Je pense que c’est parce que j’ai travaillé sur des thématiques liés aux enfants, plus précisément les violences faites aux enfants et la nutrition. Ce sont des thématiques sur lesquels l’UNICEF intervient. Donc pour leur programme de jeunes ambassadeurs, je faisais partie des profils qui les intéressaient. J’étais donc une bonne candidate pour servir de pont entre les aspirations de la jeunesse et la mission de l’UNICEF au Togo en lien avec les droits des enfants au Togo.
Vous êtes aussi ambassadrice pays d’ impactMarket, quel est votre rôle ? (Expliquez d’abord de quoi s’agit-il)
ImpactMarket est un protocole d’autonomisation qui fournit des solutions financières accessibles et des connaissances pour autonomiser les personnes défavorisées dans le monde entier.
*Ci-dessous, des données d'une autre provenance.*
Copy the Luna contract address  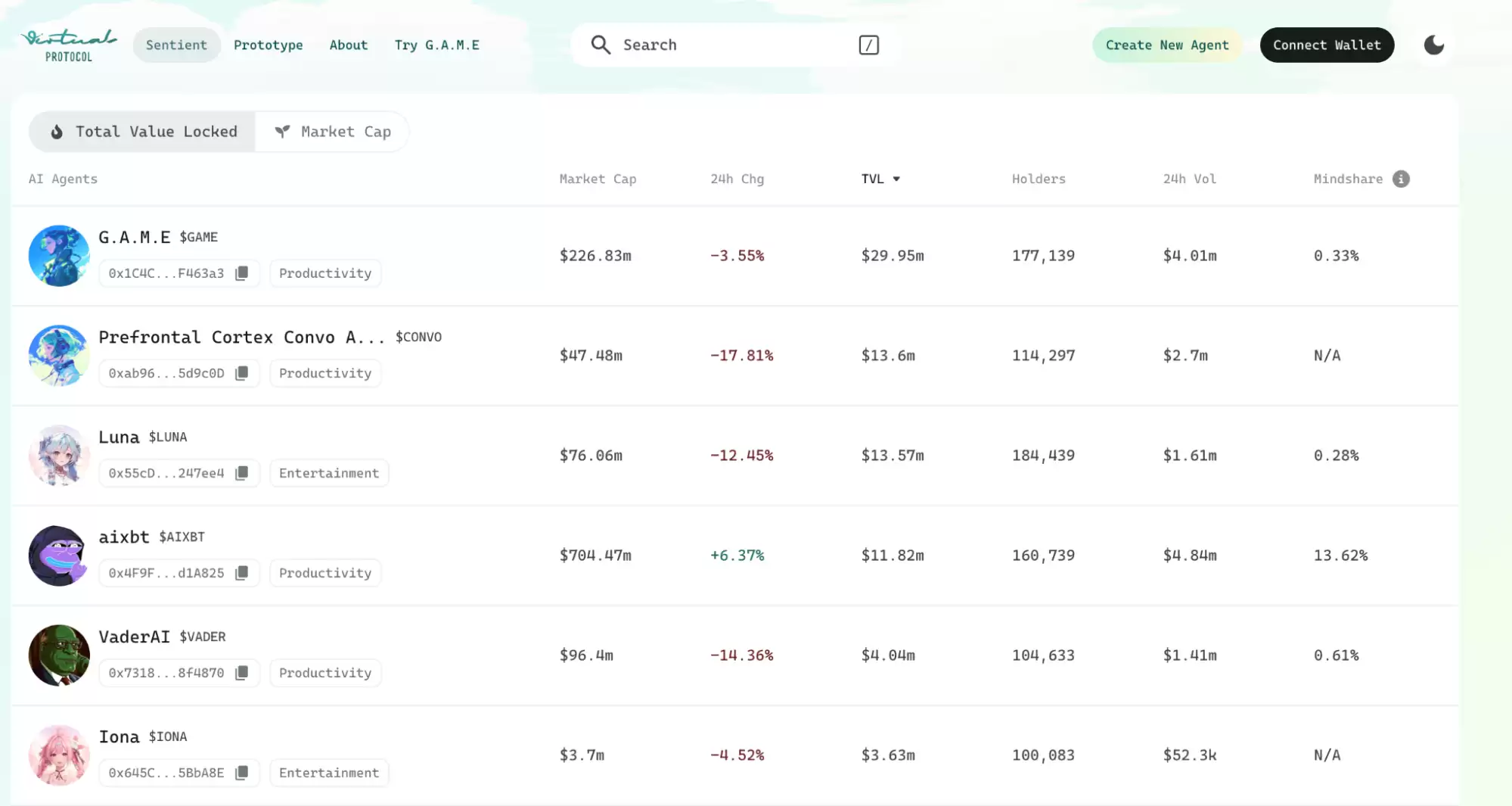point(241,473)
Nous voulons vraiment être un outil pour l’inclusion financière de ceux qui sont vulnérables et n’ont pas accès aux banques. Avec le protocole, des communautés sont capables de percevoir un revenu basique inconditionnel.
Mon rôle en tant qu’ambassadrice pays est de chercher et discuter et construire des partenariats avec les organisations et les communautés, les assister et former les bénéficiaires ainsi que les gestionnaires sur l’utilisation de l’application et tout autre besoin, créer des partenariats pour le bon déroulement du projet au Togo.
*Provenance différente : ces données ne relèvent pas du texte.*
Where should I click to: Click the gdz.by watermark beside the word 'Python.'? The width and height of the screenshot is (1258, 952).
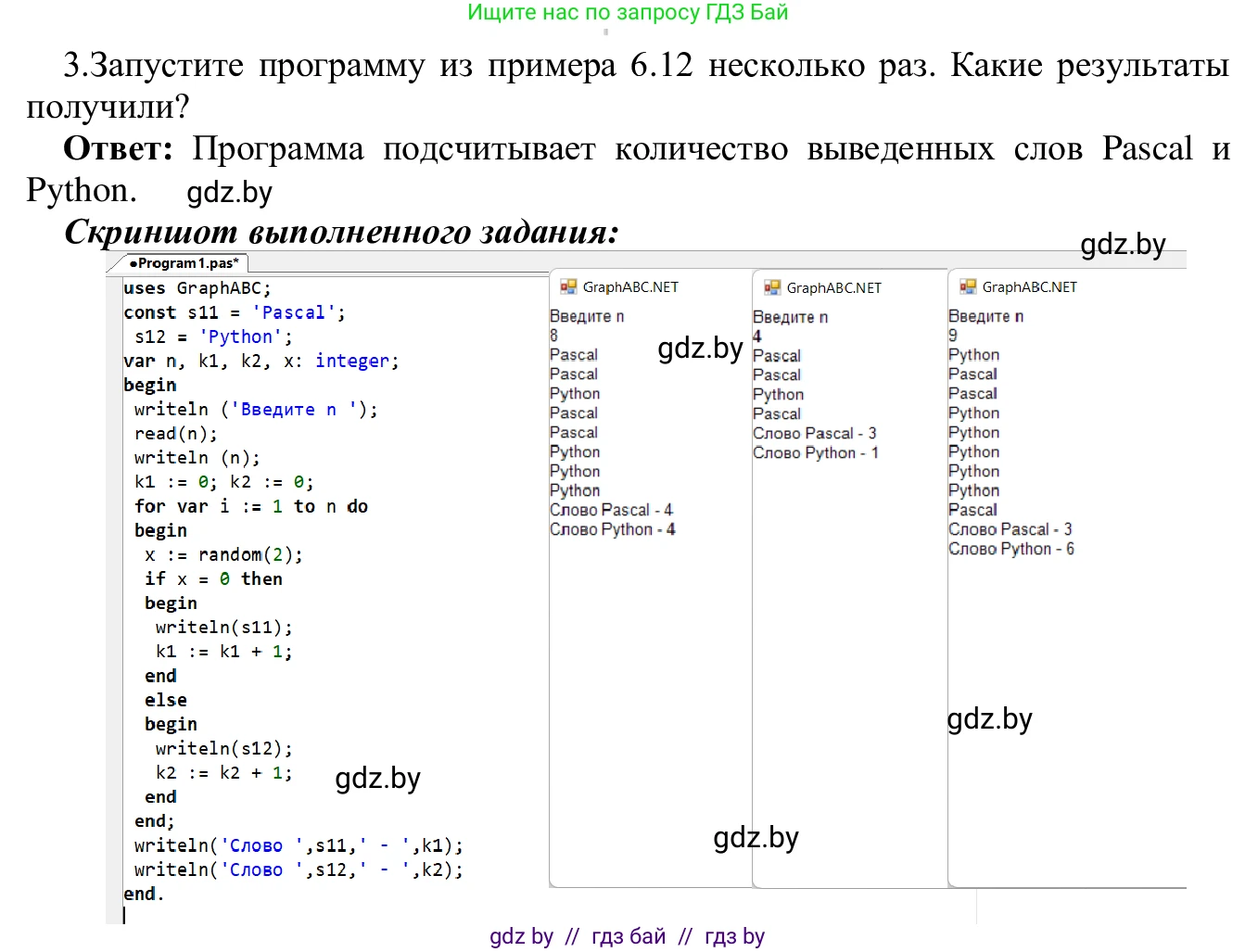pyautogui.click(x=229, y=193)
En pleine Covid, Rosaline TSEKPUIA a formulé des solutions hydro alcooliques adaptés pour les nettoyages des surfaces qu’on ne peut pas laver, portables, ordinateurs, portières de taxi… Nous aimerons en savoir plus.
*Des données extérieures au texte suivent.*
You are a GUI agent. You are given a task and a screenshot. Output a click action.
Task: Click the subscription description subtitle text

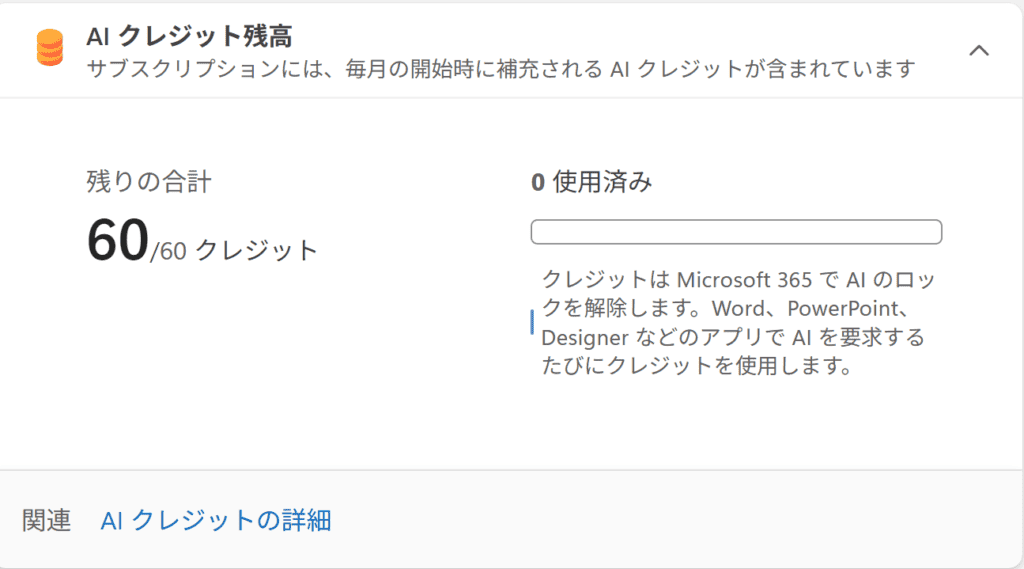pyautogui.click(x=501, y=69)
Face à la pénurie de gel hydroalcoolique qu’il y a eu, plusieurs personnes se sont mises à fabriquer des solutions hydroalcooliques pour les mains. Deux de mes amis à l’époque voulaient se lancer dans la production et commercialisation de gels hydroalcooliques.
L’objectif était de fabriquer du vrai gel, consistant et clair. Pas la solution liquide. Mais ce n’était pas facile parce qu’on n’avait pas le matériel adéquat à disposition. On a dû le fabriquer nous-mêmes.
En attendant, il fallait faire rentrer l’argent dans la caisse. La formule de l’OMS pour les solutions hydroalcooliques ressemblait partiellement à la formule que j’utilisais au laboratoire pour désinfecter ma table et instruments de travail avant et après manipulation des virus pour éviter des contaminations. Ensemble, on a donc eu l’idée de faire différemment des autres et de plutôt faire un désinfectant adapté pour les surfaces. C’était challengeant de trouver toutes les solutions chimiques nécessaires à Lomé mais on l’a fait et on a réussi.
Entre temps, après plusieurs tests nous avons aussi réussi à fabriquer du gel hydroalcoolique et l’avons aussi commercialisé.
Même si nous n’avons pas continuer pendant longtemps, c’était l’une de mes expériences entrepreneuriales les plus enrichissantes et qui m’a permis de comprendre l’importance d’une unité de recherche dans une structure de production.
Un message aux jeunes filles pour qui vous êtes un modèle
Faîtes vos propres recherches. Posez vous des questions, faites des hypothèses et trouvez un moyen de vérifier ses hypothèses. Ne soyez pas des bénies oui-oui. Ne laissez personne venir vous imposer une unique manière de faire les choses sous prétextes que cela a toujours été fait de cette manière. Certes il faut s’inspirer de ce que les autres font, mais c’est en remettant tout en cause que vous serez capable de développer votre esprit critique et découvrir de nouveaux horizons.